Location
- 165 Academy Rd Walterboro, South Carolina 29488 United States
- Coordinates: 32°56′09″N 80°39′45″W﻿ / ﻿32.9357311°N 80.6626086°W

Information
- Former name: John C. Calhoun Academy
- Type: Private
- Established: 1965 (61 years ago)
- Head of school: Jill Burttram
- Grades: K1–12
- Enrollment: 502 (2023)
- Colors: Blue & White
- Mascot: War Hawks
- Website: www.colletonprep.org

= Colleton Preparatory Academy =

Colleton Preparatory Academy is a pre-kindergarten to 12th grade school in Walterboro, South Carolina, United States.

==History==
The school opened in 1966 as a segregation academy under the name John C. Calhoun Academy, who was a famous proponent of slavery.
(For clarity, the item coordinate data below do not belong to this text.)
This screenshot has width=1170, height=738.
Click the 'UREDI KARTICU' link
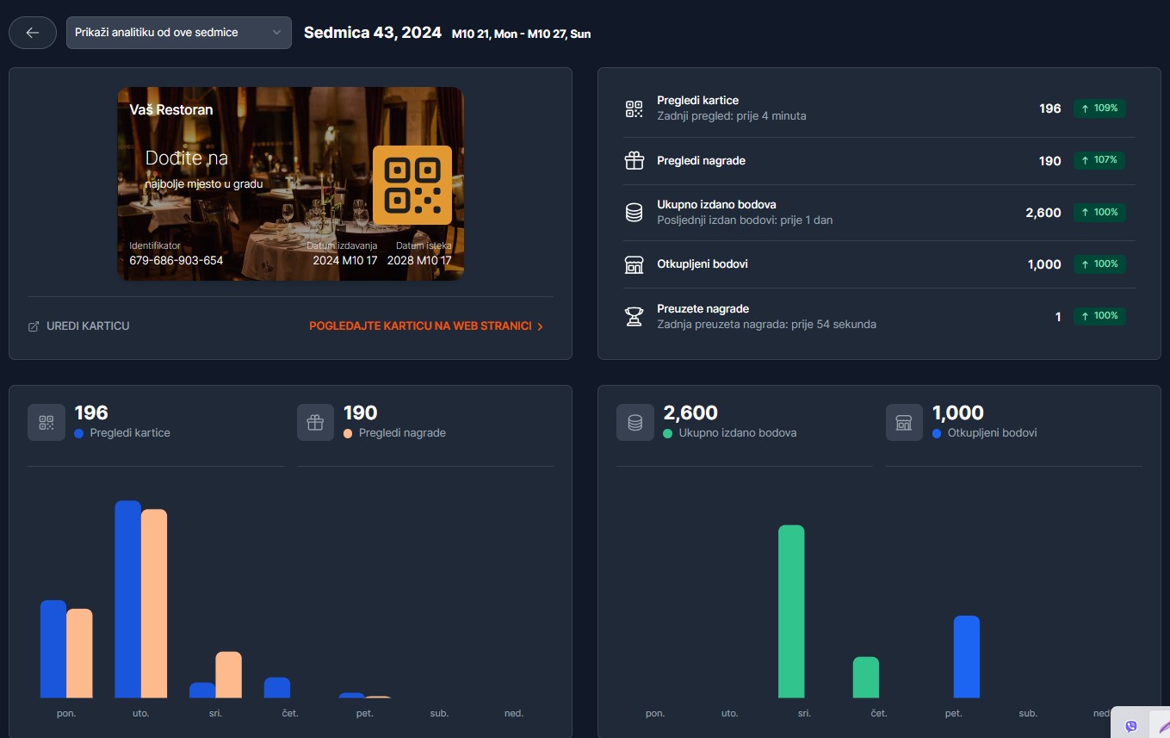[79, 326]
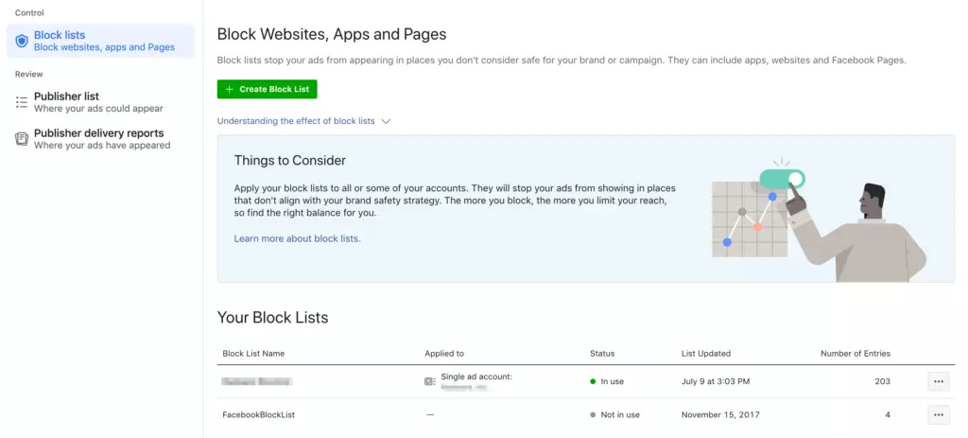
Task: Go to Publisher list section
Action: (66, 96)
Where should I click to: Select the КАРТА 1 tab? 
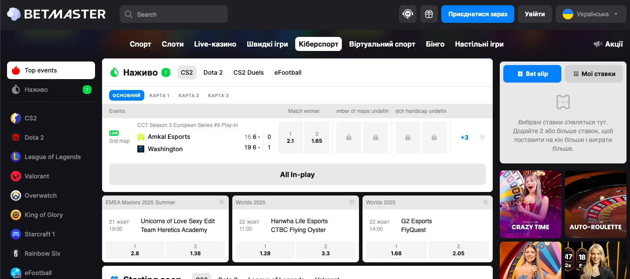tap(159, 95)
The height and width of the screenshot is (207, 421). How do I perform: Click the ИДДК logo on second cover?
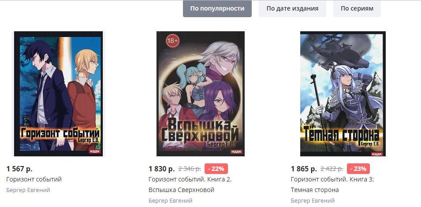(237, 152)
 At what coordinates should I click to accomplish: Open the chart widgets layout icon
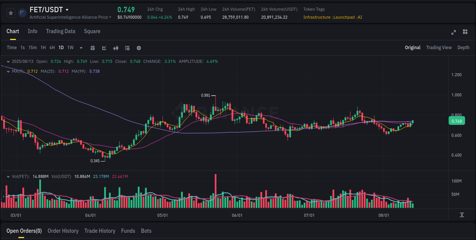(x=465, y=32)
During its first school year it was housed in Grace Advent Christian Church. The following year, it moved to its own campus where it remains today. It had been one of 111 schools whose tax-exempt status had been contested by the Internal Revenue Service. In 1990, exemption was granted and the school renamed Colleton.

==Academics==

The school offers two tracks for high school students: college prep and early college, in coordination with University of South Carolina Salkehatchie.

The school has accreditation from the South Carolina Independent School Association.

==Athletics==

Colleton competes in baseball, basketball, football, softball, tennis, volleyball, cheerleading, wrestling, cross country, golf and soccer.